Two key areas where there is visible change are:
1. Improved positioning and increased impact and influence of IA within the organisation. The IA profession is continuing its journey of improvement with good sponsorship from audit committees.
2. Improved quality of audit plans and coverage – plans are more clearly risk based, setting out how assurance maps to material risks. Good practice also shows audit coverage against key strategic priorities facing the organisation. Multi-year fixed / committed audit plans are being replaced with flexible audit plans, sometimes with only a calendar quarter or six month period being fixed. Management and audit committee members are more visibly engaged in challenging audit plans to optimise business benefit.
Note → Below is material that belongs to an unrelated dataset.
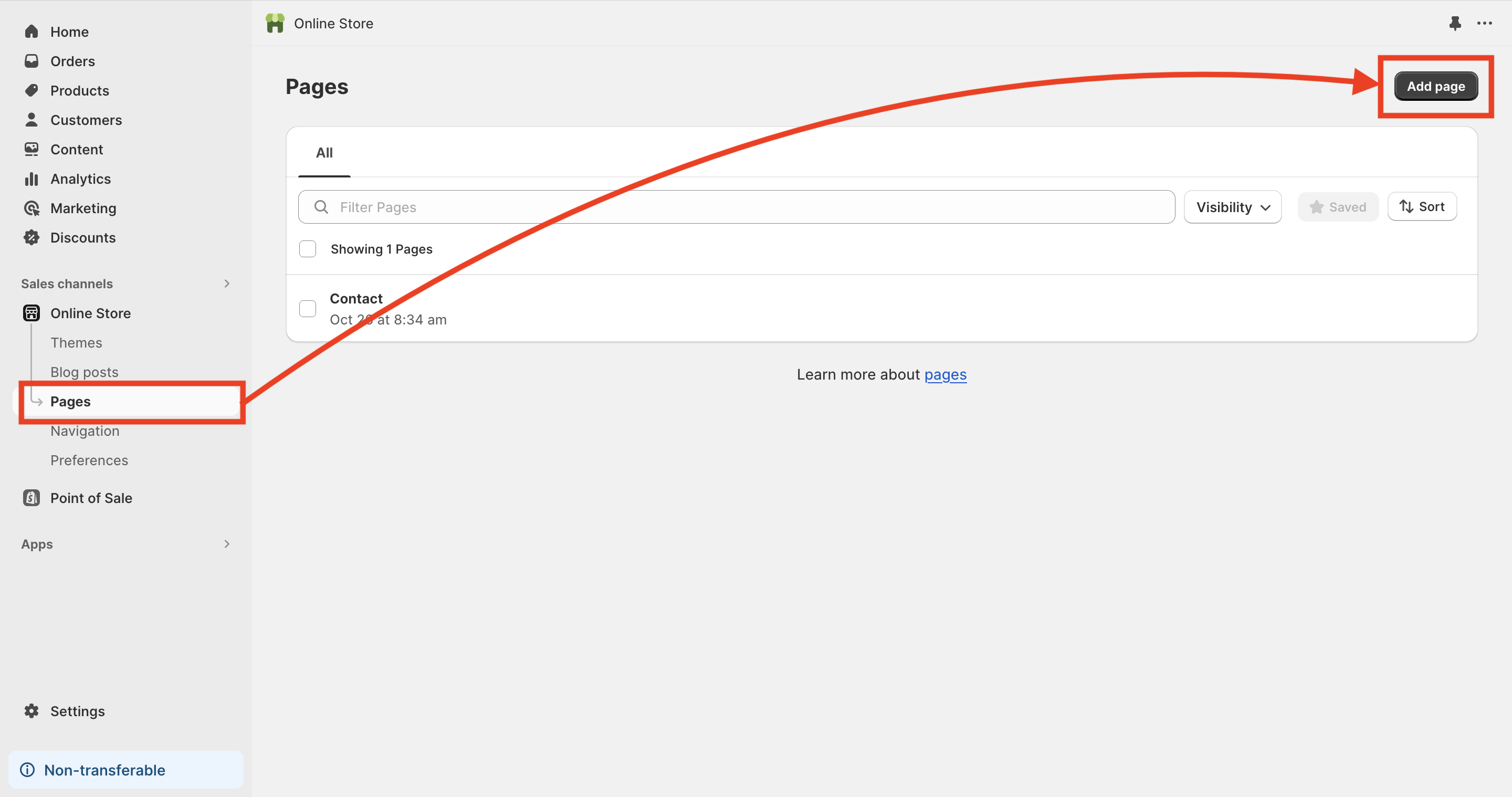Open Orders via its inbox icon
The image size is (1512, 797).
pos(32,61)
The sector continues to grapple with other areas of the guidance though, notably:
- How does IA provide assurance on risk culture? Various approaches exist for what is a subjective area to measure and report. Some IA teams report based on a culture assessment within each audit; others have opted for specific audits of culture itself: reviewing the organisation’s overall approach to ensuring the right culture is embedded through the business from the top down. Assuring on risk culture is increasingly sought by both the regulator and non-executive directors, for whom information on the behaviours within an organisation is invaluable to the overall assessment of risk management.
How does IA obtain the right skills in the audit team to provide relevant and reliable audit conclusions? Both on process and control effectiveness and also on whether these controls produced an appropriate business outcome. Auditing ‘outcomes’ requires the right skills and experience to challenge highly experienced and specialist business managers. IA is increasingly outsourcing and co-sourcing to bring additional skills into IA; the use of experts from within the business can also bring subject matter expertise but this approach needs to balance independence and objectivity safeguards.
The guidance sets requirements for all IA functions to comply with, but approaches and practices vary, and such variety seems appropriate given the different size and scale of financial services operations across the UK. Key is to demonstrate to audit committees how IA delivers its mandate and reflects the principles of the CIIA guidance in a way that meets the organisation’s individual needs.